*Recorded information*:
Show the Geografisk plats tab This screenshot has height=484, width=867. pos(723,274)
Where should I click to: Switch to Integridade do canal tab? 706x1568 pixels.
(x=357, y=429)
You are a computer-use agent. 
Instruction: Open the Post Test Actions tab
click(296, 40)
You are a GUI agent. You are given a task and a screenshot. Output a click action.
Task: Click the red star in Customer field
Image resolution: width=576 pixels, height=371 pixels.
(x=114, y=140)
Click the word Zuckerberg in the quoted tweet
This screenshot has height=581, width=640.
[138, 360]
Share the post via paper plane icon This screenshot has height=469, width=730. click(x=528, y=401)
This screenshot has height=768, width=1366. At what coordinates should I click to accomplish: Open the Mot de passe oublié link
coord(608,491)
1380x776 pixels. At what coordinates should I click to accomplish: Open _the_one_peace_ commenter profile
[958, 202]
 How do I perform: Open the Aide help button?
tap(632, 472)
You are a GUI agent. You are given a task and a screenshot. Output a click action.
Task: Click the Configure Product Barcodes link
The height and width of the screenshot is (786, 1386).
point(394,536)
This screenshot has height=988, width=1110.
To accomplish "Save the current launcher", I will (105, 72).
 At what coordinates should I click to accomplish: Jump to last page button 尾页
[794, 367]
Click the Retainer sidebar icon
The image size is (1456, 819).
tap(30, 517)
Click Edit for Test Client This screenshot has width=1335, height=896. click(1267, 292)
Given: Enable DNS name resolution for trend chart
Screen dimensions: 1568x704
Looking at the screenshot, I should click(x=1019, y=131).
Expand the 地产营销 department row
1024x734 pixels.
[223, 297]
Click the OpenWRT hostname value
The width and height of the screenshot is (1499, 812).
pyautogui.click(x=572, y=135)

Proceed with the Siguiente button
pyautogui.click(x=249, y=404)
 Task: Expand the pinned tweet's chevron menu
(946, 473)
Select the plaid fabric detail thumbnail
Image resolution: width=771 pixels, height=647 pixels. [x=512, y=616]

*Written task*: Rewrite the records from the line with "Where should I" to the line with "Share the post" as a Markdown table with the columns Row and Text, skipping any blank lines.

*Correct response*:
| Row | Text |
|---|---|
| 1 | Where should I click to: Switch to Integridade do canal tab? 706x1568 pixels. |
| 2 | (x=357, y=429) |
| 3 | You are a computer-use agent.  |
| 4 | Instruction: Open the Post Test Actions tab |
| 5 | click(296, 40) |
| 6 | You are a GUI agent. You are given a task and a screenshot. Output a click action. |
| 7 | Task: Click the red star in Customer field |
| 8 | Image resolution: width=576 pixels, height=371 pixels. |
| 9 | (x=114, y=140) |
| 10 | Click the word Zuckerberg in the quoted tweet |
| 11 | This screenshot has height=581, width=640. |
| 12 | [138, 360] |
| 13 | Share the post via paper plane icon This screenshot has height=469, width=730. click(x=528, y=401) |